What this task involves: Copy the listing below, requests included, starting at the line that has "291x250 pixels. At" and stopping after the line that has "(x=78, y=15)". Scale each click coordinate in the answers by 0.65, rounding to whole numbers with halves going up.

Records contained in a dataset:
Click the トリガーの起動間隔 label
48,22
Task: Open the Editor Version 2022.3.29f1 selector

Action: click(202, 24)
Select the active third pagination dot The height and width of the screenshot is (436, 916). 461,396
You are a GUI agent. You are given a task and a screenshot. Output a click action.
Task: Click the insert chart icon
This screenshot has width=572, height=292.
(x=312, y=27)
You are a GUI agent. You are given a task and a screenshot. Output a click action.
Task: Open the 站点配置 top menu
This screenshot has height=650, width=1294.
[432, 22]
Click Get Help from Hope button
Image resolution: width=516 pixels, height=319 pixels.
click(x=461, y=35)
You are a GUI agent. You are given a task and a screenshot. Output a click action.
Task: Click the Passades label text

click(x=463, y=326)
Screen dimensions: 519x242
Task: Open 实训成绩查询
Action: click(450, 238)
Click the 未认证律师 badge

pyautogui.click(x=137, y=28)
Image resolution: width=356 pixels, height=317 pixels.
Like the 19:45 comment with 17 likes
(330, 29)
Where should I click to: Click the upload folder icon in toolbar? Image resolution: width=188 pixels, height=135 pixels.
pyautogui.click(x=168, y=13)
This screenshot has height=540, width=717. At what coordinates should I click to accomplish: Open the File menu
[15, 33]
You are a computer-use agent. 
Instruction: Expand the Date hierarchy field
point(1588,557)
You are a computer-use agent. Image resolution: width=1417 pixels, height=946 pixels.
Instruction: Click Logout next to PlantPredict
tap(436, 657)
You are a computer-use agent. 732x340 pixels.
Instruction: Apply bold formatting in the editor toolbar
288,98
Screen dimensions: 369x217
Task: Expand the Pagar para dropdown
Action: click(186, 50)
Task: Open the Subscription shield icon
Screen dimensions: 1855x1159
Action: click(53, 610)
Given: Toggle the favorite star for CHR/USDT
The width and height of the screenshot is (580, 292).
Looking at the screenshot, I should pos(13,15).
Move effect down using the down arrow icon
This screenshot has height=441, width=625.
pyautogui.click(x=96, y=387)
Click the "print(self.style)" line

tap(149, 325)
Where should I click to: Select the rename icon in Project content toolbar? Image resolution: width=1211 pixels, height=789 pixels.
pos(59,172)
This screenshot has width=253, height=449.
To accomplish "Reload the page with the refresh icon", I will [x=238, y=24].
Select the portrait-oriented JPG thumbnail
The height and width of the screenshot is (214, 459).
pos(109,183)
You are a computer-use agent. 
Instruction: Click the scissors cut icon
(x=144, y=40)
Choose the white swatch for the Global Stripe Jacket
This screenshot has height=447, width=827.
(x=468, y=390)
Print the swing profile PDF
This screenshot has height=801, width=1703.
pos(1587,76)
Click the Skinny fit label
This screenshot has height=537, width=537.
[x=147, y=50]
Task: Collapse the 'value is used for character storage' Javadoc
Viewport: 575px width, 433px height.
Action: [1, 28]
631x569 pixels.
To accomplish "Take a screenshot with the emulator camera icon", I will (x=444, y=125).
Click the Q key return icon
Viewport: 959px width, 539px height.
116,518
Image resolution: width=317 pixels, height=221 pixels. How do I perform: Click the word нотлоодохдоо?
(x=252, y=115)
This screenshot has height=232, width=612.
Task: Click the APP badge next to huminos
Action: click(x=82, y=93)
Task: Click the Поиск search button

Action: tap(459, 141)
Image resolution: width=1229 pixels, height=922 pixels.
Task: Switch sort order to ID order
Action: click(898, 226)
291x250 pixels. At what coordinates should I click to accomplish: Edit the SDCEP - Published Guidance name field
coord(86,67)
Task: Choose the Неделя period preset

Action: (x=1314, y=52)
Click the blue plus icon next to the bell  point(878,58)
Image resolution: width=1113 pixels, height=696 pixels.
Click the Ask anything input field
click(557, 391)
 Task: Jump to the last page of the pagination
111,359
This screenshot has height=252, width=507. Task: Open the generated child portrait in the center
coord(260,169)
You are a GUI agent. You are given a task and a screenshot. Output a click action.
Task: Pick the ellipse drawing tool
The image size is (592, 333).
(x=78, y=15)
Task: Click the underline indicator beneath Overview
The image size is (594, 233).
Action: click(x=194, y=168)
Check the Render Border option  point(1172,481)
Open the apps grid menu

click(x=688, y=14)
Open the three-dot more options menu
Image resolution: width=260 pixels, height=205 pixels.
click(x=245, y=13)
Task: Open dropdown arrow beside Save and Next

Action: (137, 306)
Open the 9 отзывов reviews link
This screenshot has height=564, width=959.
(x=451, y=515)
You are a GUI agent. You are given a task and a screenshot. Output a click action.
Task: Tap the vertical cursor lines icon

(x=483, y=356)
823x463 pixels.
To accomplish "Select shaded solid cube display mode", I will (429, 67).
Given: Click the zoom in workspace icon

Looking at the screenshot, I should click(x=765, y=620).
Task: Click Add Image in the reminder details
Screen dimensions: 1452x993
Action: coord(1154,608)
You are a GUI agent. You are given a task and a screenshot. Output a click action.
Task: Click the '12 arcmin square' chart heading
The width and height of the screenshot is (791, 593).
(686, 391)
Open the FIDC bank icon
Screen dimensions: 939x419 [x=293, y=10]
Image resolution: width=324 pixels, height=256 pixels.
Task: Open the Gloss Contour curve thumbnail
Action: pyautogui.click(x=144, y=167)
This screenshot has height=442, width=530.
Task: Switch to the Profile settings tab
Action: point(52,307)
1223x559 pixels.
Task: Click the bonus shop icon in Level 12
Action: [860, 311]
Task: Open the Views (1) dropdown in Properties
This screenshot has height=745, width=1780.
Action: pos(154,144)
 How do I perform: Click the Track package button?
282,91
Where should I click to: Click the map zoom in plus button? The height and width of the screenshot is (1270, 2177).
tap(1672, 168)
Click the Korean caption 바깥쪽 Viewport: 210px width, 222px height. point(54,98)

Problem solution:
291x250 pixels. At what coordinates should I click to accomplish: Edit the SDCEP - Published Guidance name field
coord(56,44)
Task: Choose the Неделя period preset

Action: (x=854, y=34)
Click the blue plus icon next to the bell  point(571,38)
Image resolution: width=1113 pixels, height=696 pixels.
Click the Ask anything input field
click(362, 254)
 Task: Jump to the last page of the pagination
72,233
This screenshot has height=252, width=507. Task: Open the generated child portrait in the center
coord(169,110)
You are a GUI agent. You are given a task and a screenshot. Output a click action.
Task: Pick the ellipse drawing tool
The image size is (592, 333).
(x=51, y=10)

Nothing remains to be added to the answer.